La soubrette se fait la paire. Puis elle radine presque aussitôt en me souriant d’un air qu’elle voudrait provocant.

D’un signe, elle m’engage à la suivre. Je m’empresse. Nous gravissons une nouvelle volée de quatre marches — ce qui, à tout prendre, est préférable à une volée de bois vert — et nous parvenons à un hall supérieur… Encore des statues, des bronzes, des tableaux.

Au fond, une porte à doubles battants. La souris en pousse un. Je découvre alors, au-dessus de sa silhouette, une vaste pièce meublée de façon vieillotte. Au fond de cette pièce, près d’une fenêtre, un grand canapé, et, sur le canapé, une femme. Une drôle de femme.

Je n’ai encore jamais biglé de gerce pareille. Je m’attendais à trouver une vieille tordue un peu follingue, et je suis devant une pépée qui n’a pas dû dépasser les quarantes carats depuis longtemps et qui fait tout ce qu’il faut pour que ça ne se voie pas à l’œil nu.

Elle est longue, mince, blonde, avec des niche-mars bien accrochés ; des yeux noisette, striés de vert ; une bouche tellement sensuelle que vous vendriez votre dernier slip pour vous en rendre acquéreur ; et des pommettes un peu saillantes…

Le tout donne quelque chose d’assez sensa. Quand vous avez un lot pareil en face de vous, le problème des vases communicants passe presto à l’ordre du jour.

Elle me pose une question en anglais.

Allons, bon ! Si elle ne jacte pas le français, ça va être joyeux !

I not understand , affirmé-je.

Un sourire s’épanouit sur la bouche ensorceleuse.
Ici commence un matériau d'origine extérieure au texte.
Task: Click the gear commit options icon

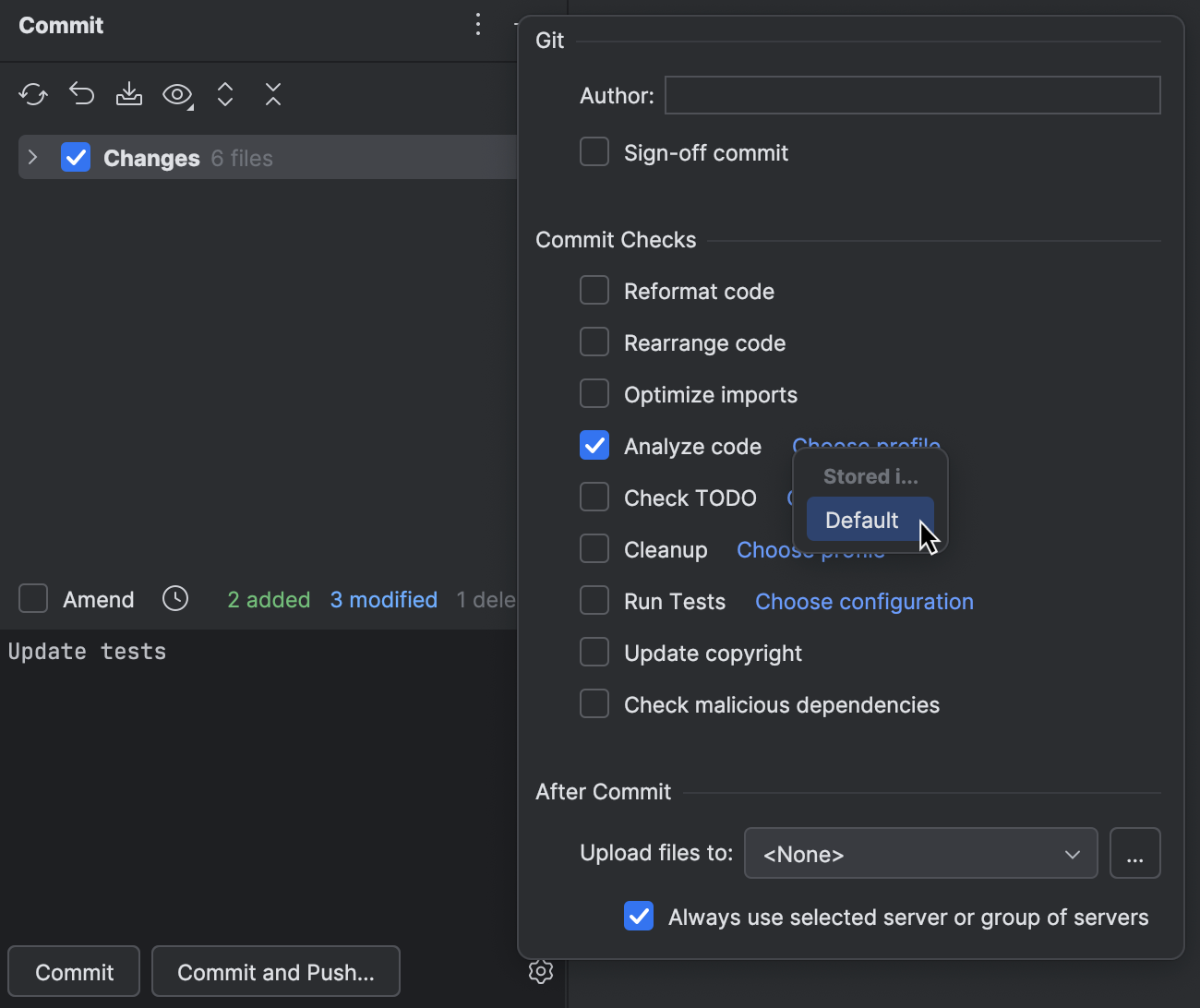Action: 541,971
— Vous ne parlez vraiment pas un mot d’anglais ?

— Non, hélas, fais-je, je sais bien qu’à notre époque c’est impensable, mais la France est assez arriérée sur ce point-là !

— Tant mieux, dit-elle. Je voulais un chauffeur ignorant l’anglais afin d’être tranquille. De cette façon vous ne serez pas tenté de parler avec mon personnel…

Je souris.

— Pourquoi riez-vous ?

— Parce que, madame, je suis terriblement handicapé. J’ai mis plus de temps à me repérer dans Londres qu’à venir de Douvres…
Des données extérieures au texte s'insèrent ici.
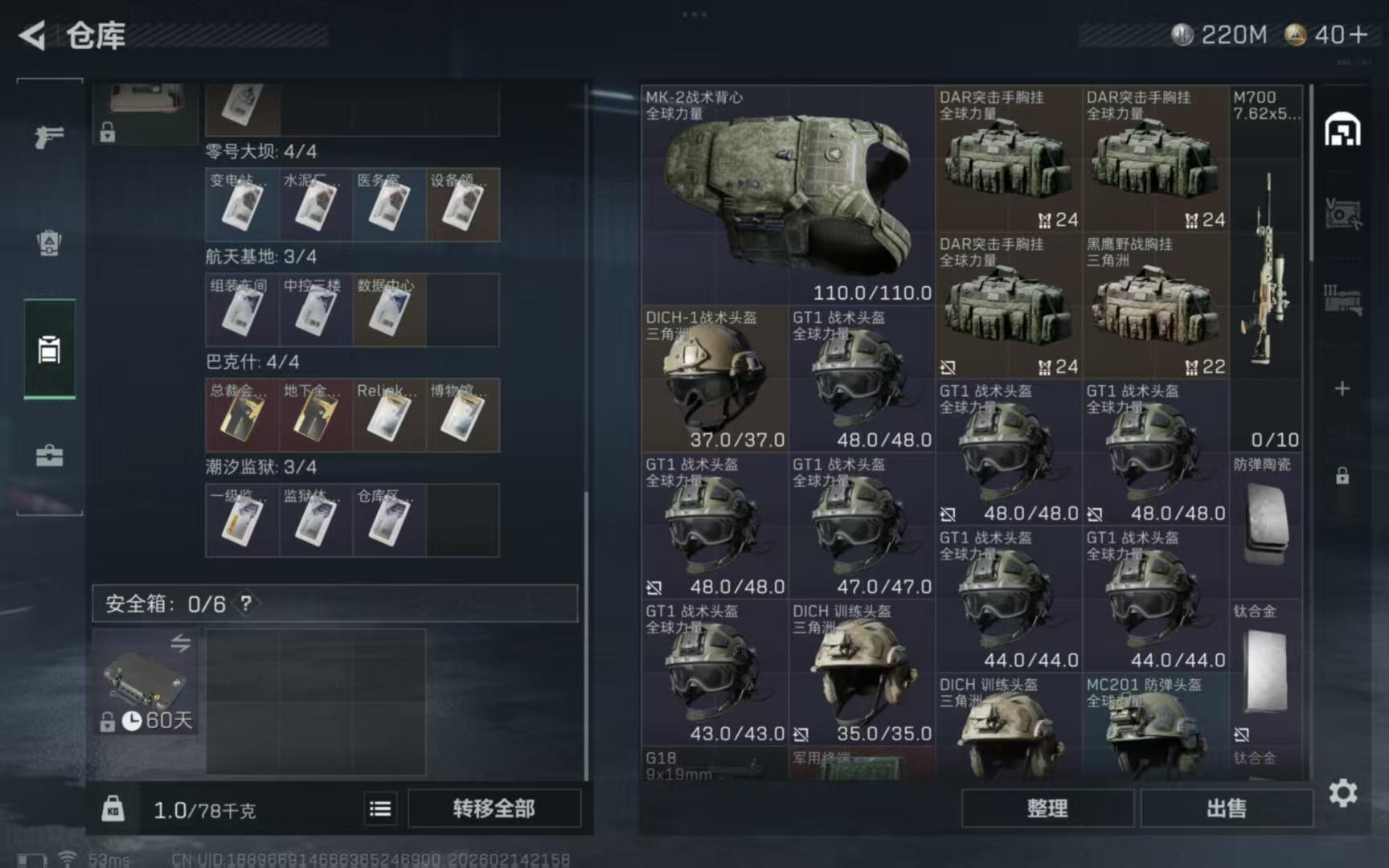The width and height of the screenshot is (1389, 868).
Task: Click the 出售 sell button
Action: pos(1226,809)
— Aucune importance, vous ne sortirez jamais sans moi et, croyez-moi, je connais parfaitement cette ville.

Elle parle net, ses yeux verts m’enveloppent comme un linge chaud. J’en ai des frémissements dans le soubassement. Une patronne comme ça, vous aimeriez qu’elle soit pote avec lady Chatterley !

Je rougis un tantinet et pourtant je suis pas genre écrevisse, vous pouvez me croire ! Pour me foutre de l’émoi, faut avoir sa licence ès volupté. Que dis-je, sa licence : son doctorat !

— Vous pouvez disposer, fait-elle. Gloria va vous indiquer votre chambre, je n’ai pas besoin de vous pour l’instant.

Je m’incline.

Elle détourne la tête et se colle une cigarette dans le bec.

Puis elle me lance une phrase en anglais.

Je la regarde.

Elle répète sa phrase.

— Je m’excuse, fais-je, avec un petit geste impuissant de type qui n’est pas au parfum.

— Ah ! oui, c’est vrai… Je vous demandais du feu…

Je sors une boîte d’aloufs de ma fouille et j’en frotte une. Sa phrase est un piège. De la façon dont elle l’a balancée, si j’avais entravé l’english je réagissais sec, c’était recta. Ce test paraît l’avoir rassurée. Elle me décoche un sourire que je voudrais pouvoir mettre en médaillon afin d’égayer mes vieux jours.